Les missions exercées par les différentes caisses du régime général auprès des travailleurs indépendants le seraient dans le cadre d’un « schéma stratégique d’organisation » établi conjointement par les directeurs de l’Acoss et de la Cnav et approuvé par les ministres de tutelle. Le schéma fixerait les orientations et les modalités d’organisation permettant d’assurer une bonne articulation des activités réalisées auprès des travailleurs indépendants, notamment l’accueil et l’accompagnement des assurés, l’instruction de leurs demandes d’action sociale, l’enregistrement et la fiabilisation des droits futurs que le paiement de leurs cotisations permet d’ouvrir, etc.

Les délégations de gestion accordées aux organismes conventionnés pour le versement des indemnités journalières maladie-maternité ne seraient plus autorisées à partir du 1er janvier 2019. Toutefois, elles demeureraient en vigueur pour les travailleurs indépendants ayant débuté leur activité avant le 1er janvier 2019 et jusqu’à l’échéance desdites conventions qui devraient prendre fin au plus tard le 31 décembre 2020.

Modification et revalorisation de plusieurs prestations familiales

L’avant-projet de loi prévoit :

– l’attribution d’un complément de libre choix de mode de garde majoré lorsque la charge du ou des enfants est assumée par une personne seule (de 30 % par voie réglementaire, précise l’exposé des motifs) pour les gardes d’enfants réalisées à compter du 1er octobre 2018 ;

– l’alignement des conditions de ressources et des montants de l’allocation de base de la prestation d’accueil du jeune enfant (Paje) au taux plein et du complément familial. Les droits en cours ou acquis au titre des enfants nés et adoptés avant le 1er avril 2018 ne seraient pas modifiés par la réforme, sauf arrivée d’un nouvel enfant à compter de cette date ;

– la fin, à effet du 1er avril 2018, du gel du montant de la prime à la naissance (et de la prime à l’adoption) et de l’allocation de base prévue par la loi de financement de la sécurité sociale pour 2014.

À noter que les mesures de revalorisation de l’allocation de soutien familial et du montant majoré du complément familial annoncées par le gouvernement ne figurent pas dans l’avant-projet de loi car elles sont de nature réglementaire.

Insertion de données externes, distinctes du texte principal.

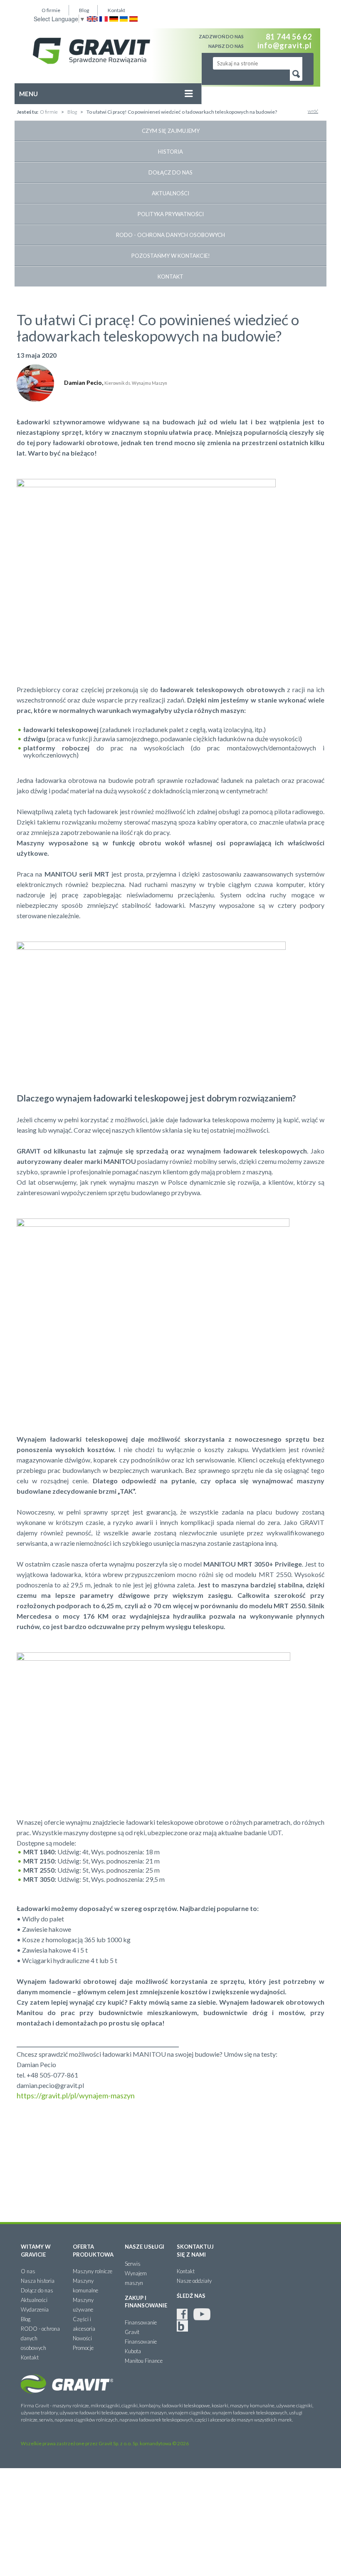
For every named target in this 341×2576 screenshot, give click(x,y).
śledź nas (191, 2295)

Autres mesures de revalorisation

Les dates de revalorisation des prestations de retraite contributives et non contributives devraient être harmonisées au 1er janvier de chaque année (au lieu du 1er octobre pour les pensions de retraite contributives et au 1er avril pour le minimum vieillesse). La mesure n’entrerait toutefois en vigueur pour la première fois qu’au 1er janvier 2019. Reprenant un engagement du président de la République, l’avant-projet de loi prévoit également la revalorisation à titre exceptionnel de l’allocation de solidarité aux personnes âgées (Aspa) et des autres prestations constitutives du minimum vieillesse pour la période 2018-2020. Les montants revalorisés seront fixés par décret.

Date de constatation des maladies professionnelles

À compter du 1er juillet 2018, la victime d’une maladie professionnelle pourrait être indemnisée dès l’apparition des premiers symptômes de la maladie, alors qu’il faut actuellement attendre l’établissement par un médecin d’un lien possible entre la pathologie et l’exposition professionnelle. De fait, la prise en charge de la victime devrait prendre effet à compter de la « date de la première constatation médicale de la maladie » ou « lorsqu’elle est postérieure, la date qui précède de deux ans la demande de reconnaissance de maladie professionnelle ». La prise en compte de cette date devrait permettre à la victime de bénéficier de manière rétroactive d’indemnités journalières majorées.